Trifun Kostovski, owner of the now collapsed Eurostandard Bank, called out five top officials who he says contributed to the collapse of the bank. Eurostandard was issuing loans to shell companies whose owners were linked to the ruling SDSM party, many of whom would not pay back what they owed. The collapse harmed depositors to the tune of 60 million EUR while the lenders can now avoid paying back what they owed, and Kostovski claims that this was precisely the point of destroying the bank, which he says was entirely avoidable.
Kostovski named former interim Prime Minister Oliver Spasovski who, he claims, allowed the bank to go into bankruptcy, violation a rule against such moves that was in force during the coronavirus linked state of emergency. Central Bank Governor Anita Angelovska Bezoska refused to use the option of putting the Eurostandard Bank under administration, and also refused to entertain the option of having an outside company interested to invest in Eurostandard Bank be given a chance to jump in and save the bank. “The potential partner met all criteria set up by the Central Bank and could’ve become a co-owner or full owner”, Kostovski claims.

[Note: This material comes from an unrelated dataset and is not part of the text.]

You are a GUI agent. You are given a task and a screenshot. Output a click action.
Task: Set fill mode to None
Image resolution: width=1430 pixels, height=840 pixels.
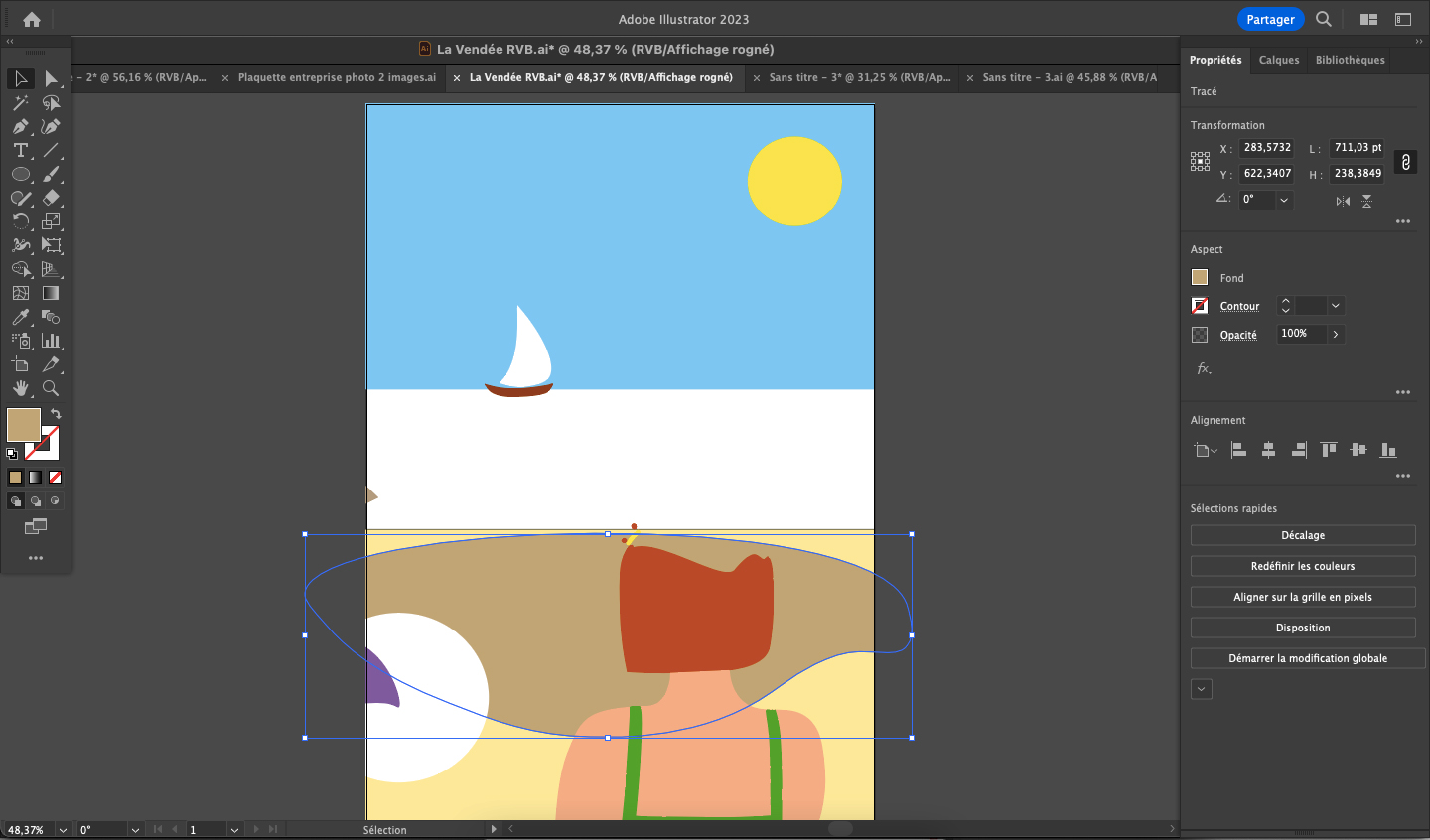pyautogui.click(x=56, y=478)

The other three officials of the Zaev regime named by Kostovski are in the judiciary. He named judges Sedat Rexhepagic and Ognen Stavrev who froze his and his son’s Kosta Kostovski’s property as part of the investigation into the collapse of the bank. Finally, Public Prosecutor Ljubomir Joveski, who allowed the publication of the charges against Trifun and Kosta Kostovski, sentencing them in the court of public opinion.
Trifun Kostovski claims that the management he put in place in the Eurostandard Bank was approving the loans to obviously unqualified shell companies set up by people linked to the Zaev regime – many of them from Zaev’s hometown of Strumica. Much of the lost deposits are being recouped from public funds and from a solidarity fund set up by all commercial banks in Macedonia, but some of the depositors will lose their money. Lenders are requested to pay back the money, but in cases of shell companies with uncertain ownership, they can easily avoid this obligation, keeping the loans for themselves.